[Saved data entries]
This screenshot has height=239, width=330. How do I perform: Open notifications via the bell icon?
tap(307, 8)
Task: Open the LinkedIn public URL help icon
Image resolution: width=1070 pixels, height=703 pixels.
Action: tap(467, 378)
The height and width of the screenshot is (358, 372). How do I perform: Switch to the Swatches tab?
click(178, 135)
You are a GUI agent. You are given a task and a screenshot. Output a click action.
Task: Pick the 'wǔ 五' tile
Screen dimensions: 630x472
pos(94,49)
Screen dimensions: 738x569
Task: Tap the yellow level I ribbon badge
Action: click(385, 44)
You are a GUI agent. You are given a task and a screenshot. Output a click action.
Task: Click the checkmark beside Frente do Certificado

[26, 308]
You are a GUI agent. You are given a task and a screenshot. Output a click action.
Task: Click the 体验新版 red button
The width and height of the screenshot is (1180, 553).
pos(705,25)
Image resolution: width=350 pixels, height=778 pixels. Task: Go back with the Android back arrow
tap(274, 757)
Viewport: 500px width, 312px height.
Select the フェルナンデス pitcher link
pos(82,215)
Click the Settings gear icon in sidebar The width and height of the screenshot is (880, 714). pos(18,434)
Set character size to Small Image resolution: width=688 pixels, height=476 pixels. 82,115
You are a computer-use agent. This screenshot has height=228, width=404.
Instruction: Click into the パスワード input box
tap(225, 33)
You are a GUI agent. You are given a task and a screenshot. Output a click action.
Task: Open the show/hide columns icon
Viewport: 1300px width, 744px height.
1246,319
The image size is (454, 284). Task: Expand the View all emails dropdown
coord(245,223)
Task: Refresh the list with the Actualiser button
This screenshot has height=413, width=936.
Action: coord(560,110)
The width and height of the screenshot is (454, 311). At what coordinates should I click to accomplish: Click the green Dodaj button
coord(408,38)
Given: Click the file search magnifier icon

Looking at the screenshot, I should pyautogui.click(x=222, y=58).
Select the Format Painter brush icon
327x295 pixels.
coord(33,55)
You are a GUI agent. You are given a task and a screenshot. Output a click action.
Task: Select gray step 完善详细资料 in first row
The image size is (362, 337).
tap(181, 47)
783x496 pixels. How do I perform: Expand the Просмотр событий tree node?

● **Your objective**
From the first line to the last, retype the records exactly.

● **Solution for this task**
This screenshot has height=239, width=330. How do I perform: Open notifications via the bell icon?
tap(307, 8)
Task: Open the LinkedIn public URL help icon
Image resolution: width=1070 pixels, height=703 pixels.
Action: tap(467, 378)
The height and width of the screenshot is (358, 372). How do I perform: Switch to the Swatches tab?
click(178, 135)
You are a GUI agent. You are given a task and a screenshot. Output a click action.
Task: Pick the 'wǔ 五' tile
Screen dimensions: 630x472
pos(94,49)
Screen dimensions: 738x569
Task: Tap the yellow level I ribbon badge
Action: click(385, 44)
You are a GUI agent. You are given a task and a screenshot. Output a click action.
Task: Click the checkmark beside Frente do Certificado

[26, 308]
You are a GUI agent. You are given a task and a screenshot. Output a click action.
Task: Click the 体验新版 red button
The width and height of the screenshot is (1180, 553).
pos(705,25)
Image resolution: width=350 pixels, height=778 pixels. Task: Go back with the Android back arrow
tap(274, 757)
Viewport: 500px width, 312px height.
Select the フェルナンデス pitcher link
pos(82,215)
Click the Settings gear icon in sidebar The width and height of the screenshot is (880, 714). pos(18,434)
Set character size to Small Image resolution: width=688 pixels, height=476 pixels. 82,115
You are a computer-use agent. This screenshot has height=228, width=404.
Instruction: Click into the パスワード input box
tap(225, 33)
You are a GUI agent. You are given a task and a screenshot. Output a click action.
Task: Open the show/hide columns icon
Viewport: 1300px width, 744px height.
1246,319
The image size is (454, 284). Task: Expand the View all emails dropdown
coord(245,223)
Task: Refresh the list with the Actualiser button
This screenshot has height=413, width=936.
Action: coord(560,110)
The width and height of the screenshot is (454, 311). At what coordinates should I click to accomplish: Click the green Dodaj button
coord(408,38)
Given: Click the file search magnifier icon

Looking at the screenshot, I should pyautogui.click(x=222, y=58).
Select the Format Painter brush icon
327x295 pixels.
coord(33,55)
You are a GUI agent. You are given a task and a screenshot. Output a click action.
Task: Select gray step 完善详细资料 in first row
The image size is (362, 337).
tap(181, 47)
783x496 pixels. How do I perform: Expand the Просмотр событий tree node?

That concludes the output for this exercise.